Roma, (askanews) - Tutti concordi sul fatto che anche il secondo dibattito, a meno di un mese dal voto negli Stati Uniti, sia stato vinto dalla candidata democratica Hillary Clinton, ma sono in molti a pensare che questo nuovo scontro, soprattutto alla luce dell'ultimo scandalo che ha travolto Donald Trump, si sia misurato più su accuse e attacchi reciproci che su reali contenuti o sui programmi dei due sfidanti.

In molti, a New York, si sono ritrovati in ristoranti e pub per assistere in diretta al dibattito in compagnia, davanti a un maxi-schermo. E le reazioni, soprattutto dei giovani, sono state unanimi: "Trump è stato Trump - ha commentato una ragazza - tutto è stato molto prevedibile, ma lui non risponde mai direttamente alle domande. Hillary, invece, è stata molto composta, con l'atteggiamento giusto che deve avere una candidata alla presidenza degli Stati Uniti. Quindi è andata come doveva andare, ma è stato tutto sommato interessante".
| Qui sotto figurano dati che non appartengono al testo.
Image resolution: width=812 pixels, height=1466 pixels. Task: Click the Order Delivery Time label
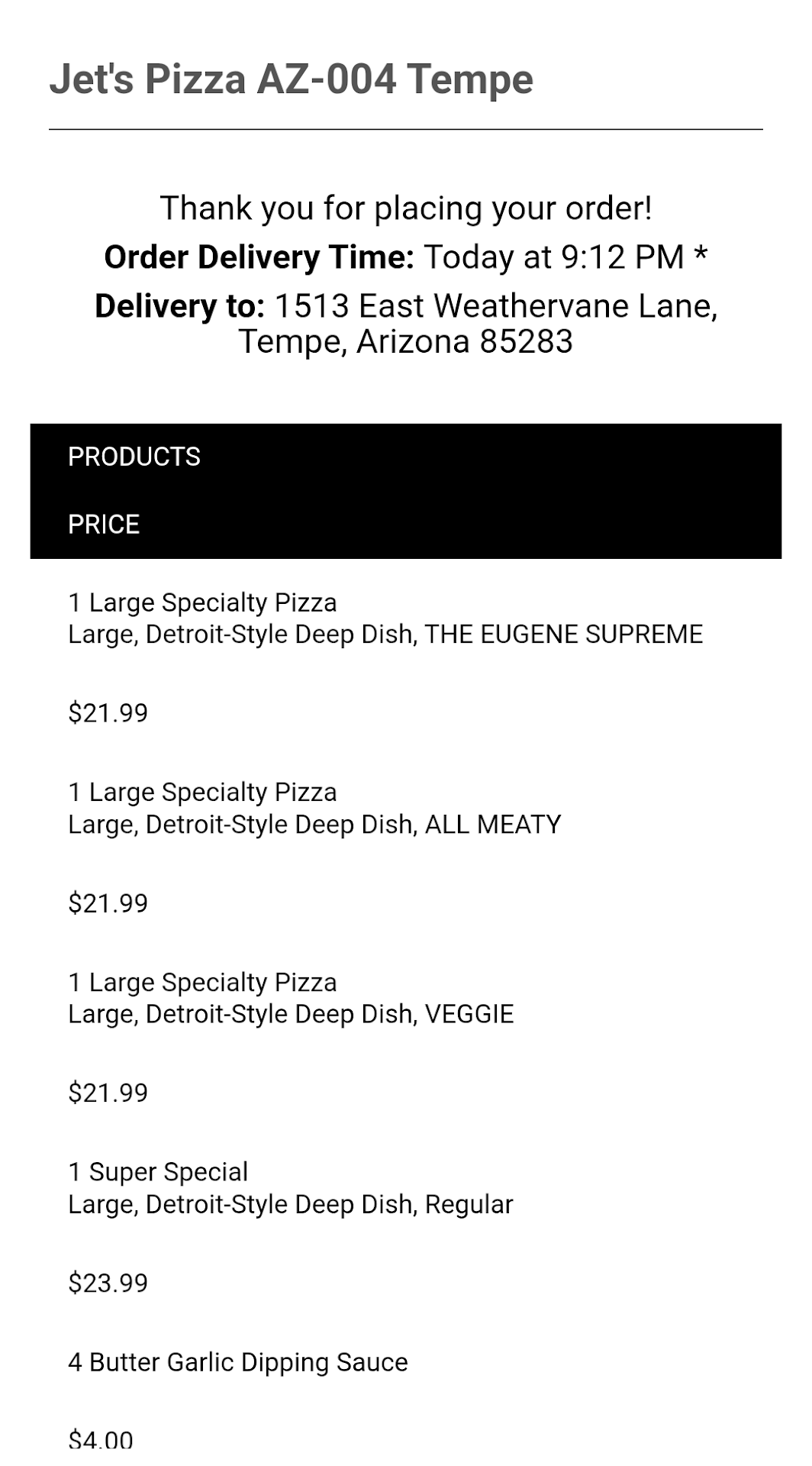pos(259,257)
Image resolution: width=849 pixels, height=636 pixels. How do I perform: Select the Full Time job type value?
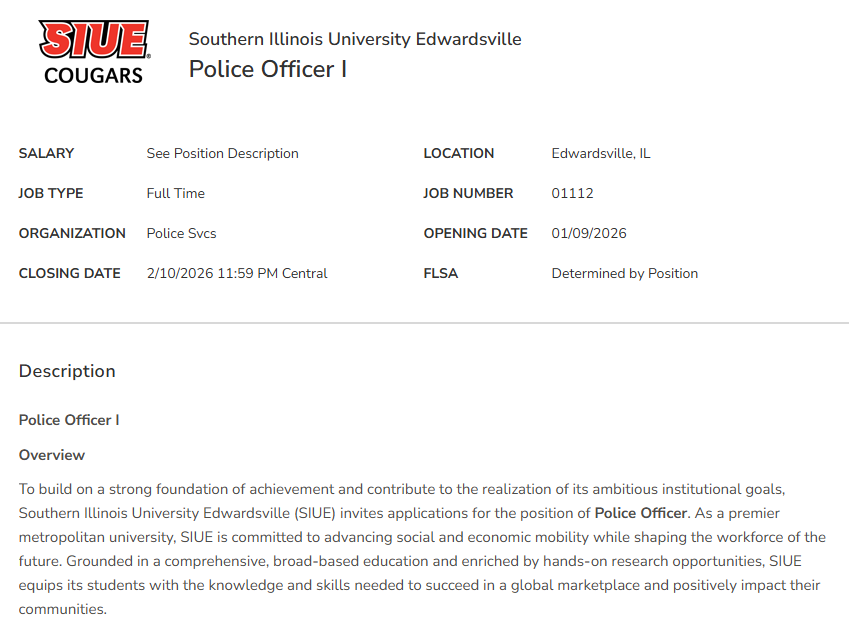pos(175,193)
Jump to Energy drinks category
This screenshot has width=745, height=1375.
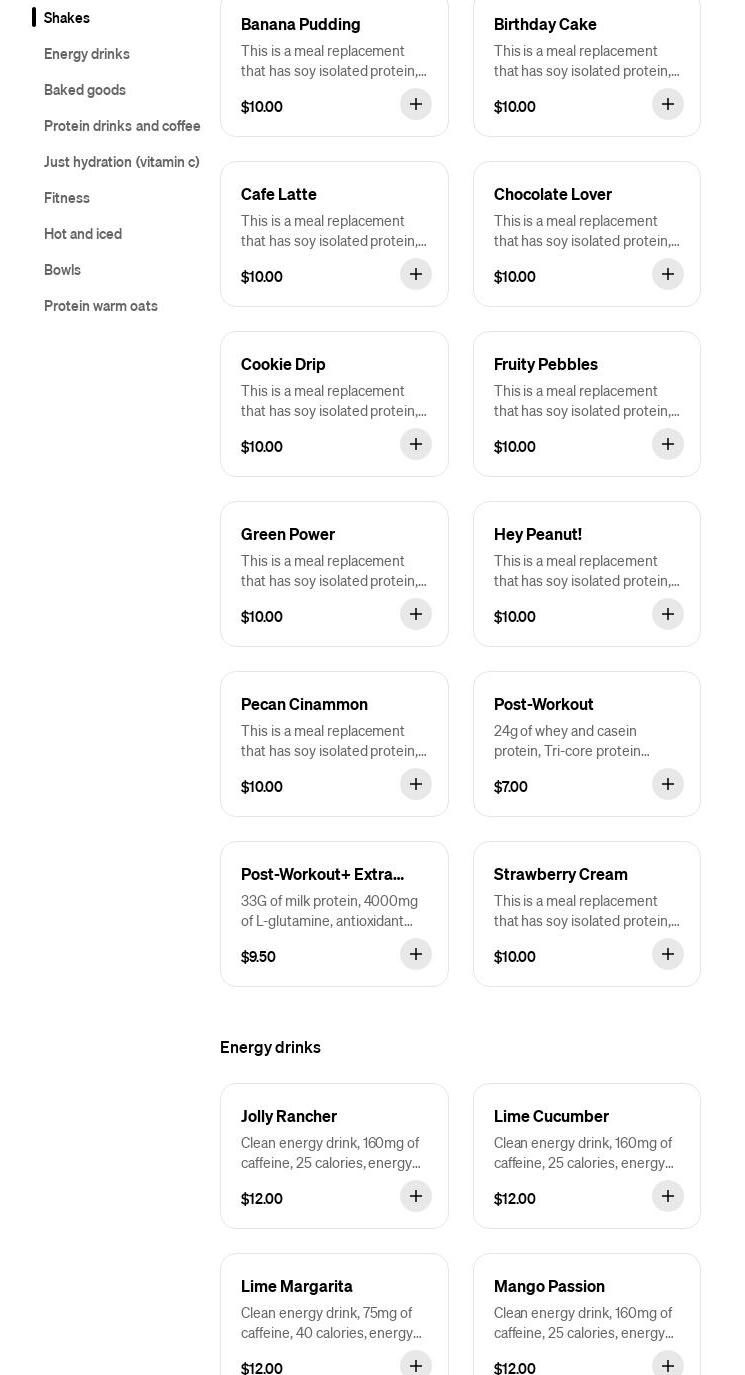click(87, 54)
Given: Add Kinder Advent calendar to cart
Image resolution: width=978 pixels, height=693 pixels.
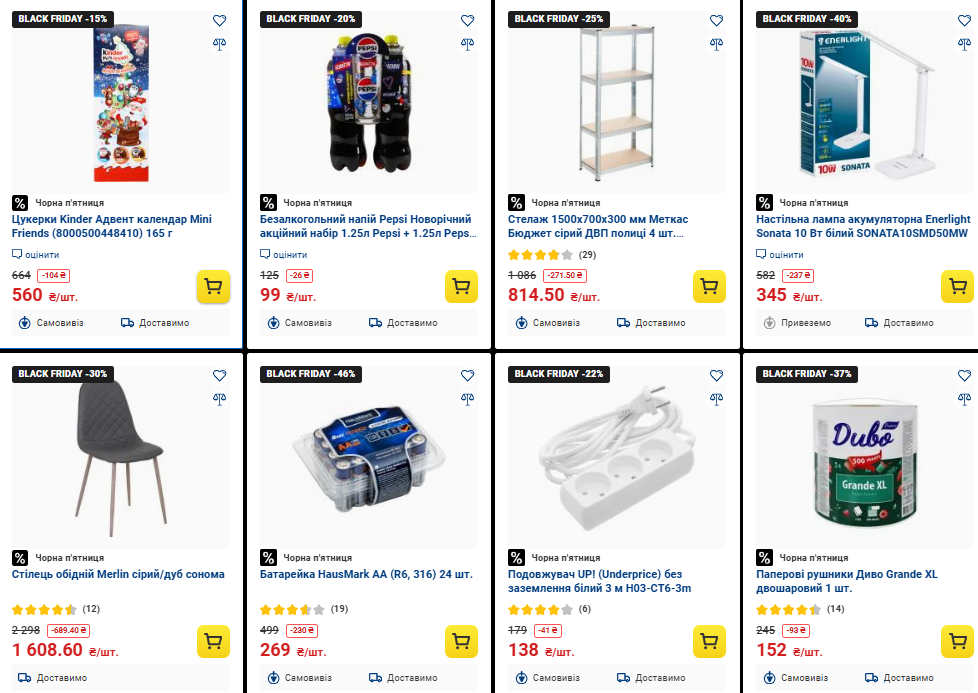Looking at the screenshot, I should click(213, 286).
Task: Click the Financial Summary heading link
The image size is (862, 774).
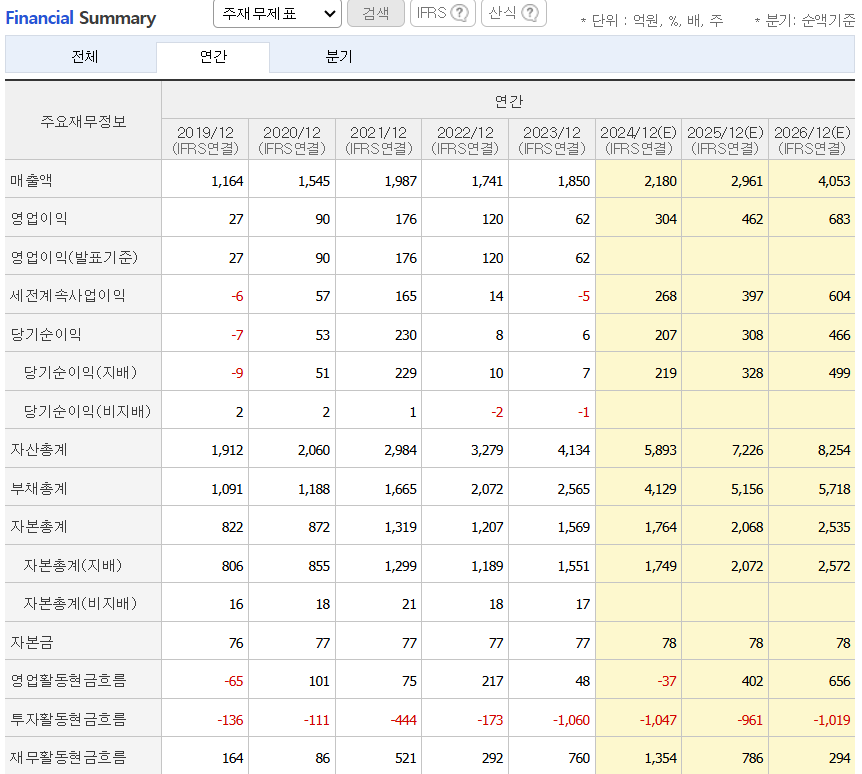Action: (x=80, y=18)

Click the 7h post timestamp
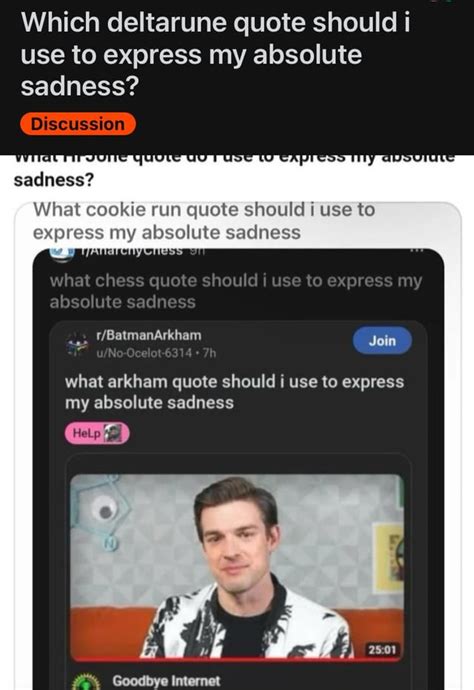209,353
"Penso sia stato divertente - ha detto un altro giovane - soprattutto l'inizio del dibattito quando è stato tirato in ballo lo scandalo sessuale di Bill Clinton e quello che ha detto Trump, ma se dobbiamo vederlo in termini di politica e attualità non c'era molta sostanza".

"Credo che in nessuno dei due dibattiti abbiano toccato i veri problemi, non sono arrivati al cuore degli americani - è l'opinione di un'altra newyorkese - non hanno detto nulla di quello che vogliono sentirsi dire gli americani, per esempio riguardo al problema della povertà".

Per qualcuno però Trump ha provato a giocarsi meglio le carte. "Trump mi è sembrato un po' cambiato in questo secondo dibattito - sostiene un uomo - ha tenuto un atteggiamento più adeguato, come dire, più da potenziale presidente".